§ **Prompt**
Give back, unchanged, each line from the one containing "[L'altra Medicina Magazine] (180, 31)" through the last line of the entries below.
======== Extracted data
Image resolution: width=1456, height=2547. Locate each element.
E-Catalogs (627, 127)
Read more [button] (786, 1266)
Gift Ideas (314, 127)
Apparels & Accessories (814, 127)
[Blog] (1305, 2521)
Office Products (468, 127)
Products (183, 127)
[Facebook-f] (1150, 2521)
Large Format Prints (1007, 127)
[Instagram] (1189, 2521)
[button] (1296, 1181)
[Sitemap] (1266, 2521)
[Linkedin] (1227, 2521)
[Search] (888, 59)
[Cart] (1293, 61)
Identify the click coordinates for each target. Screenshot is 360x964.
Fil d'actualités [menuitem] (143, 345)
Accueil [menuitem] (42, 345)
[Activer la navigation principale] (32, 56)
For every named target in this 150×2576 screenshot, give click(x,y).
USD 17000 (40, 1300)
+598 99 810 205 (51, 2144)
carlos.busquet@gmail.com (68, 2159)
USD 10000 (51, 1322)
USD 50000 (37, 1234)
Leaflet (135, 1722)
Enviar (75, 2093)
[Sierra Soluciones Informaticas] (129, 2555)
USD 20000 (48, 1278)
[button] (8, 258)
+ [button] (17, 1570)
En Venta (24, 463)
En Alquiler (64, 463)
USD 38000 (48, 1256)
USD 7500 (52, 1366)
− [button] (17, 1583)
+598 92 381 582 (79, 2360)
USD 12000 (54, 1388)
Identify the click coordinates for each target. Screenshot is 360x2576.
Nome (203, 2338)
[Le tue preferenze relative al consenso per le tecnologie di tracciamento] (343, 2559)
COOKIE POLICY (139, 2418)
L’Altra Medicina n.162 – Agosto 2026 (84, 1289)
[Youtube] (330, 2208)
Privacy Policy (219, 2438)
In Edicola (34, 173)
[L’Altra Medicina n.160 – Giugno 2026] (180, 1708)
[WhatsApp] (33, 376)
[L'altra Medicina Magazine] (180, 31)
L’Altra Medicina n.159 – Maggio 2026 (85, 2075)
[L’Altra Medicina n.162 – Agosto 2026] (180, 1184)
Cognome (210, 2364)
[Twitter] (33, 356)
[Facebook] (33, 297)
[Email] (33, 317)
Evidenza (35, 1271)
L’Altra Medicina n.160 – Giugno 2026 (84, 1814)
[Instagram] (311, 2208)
================
§ **Answer space**
[L'altra Medicina Magazine] (180, 31)
L’Altra Medicina n.159 – Maggio 2026 (85, 2075)
[L’Altra Medicina n.162 – Agosto 2026] (180, 1184)
Cognome (210, 2364)
[Twitter] (33, 356)
[Facebook] (33, 297)
[Email] (33, 317)
Evidenza (35, 1271)
L’Altra Medicina n.160 – Giugno 2026 (84, 1814)
[Instagram] (311, 2208)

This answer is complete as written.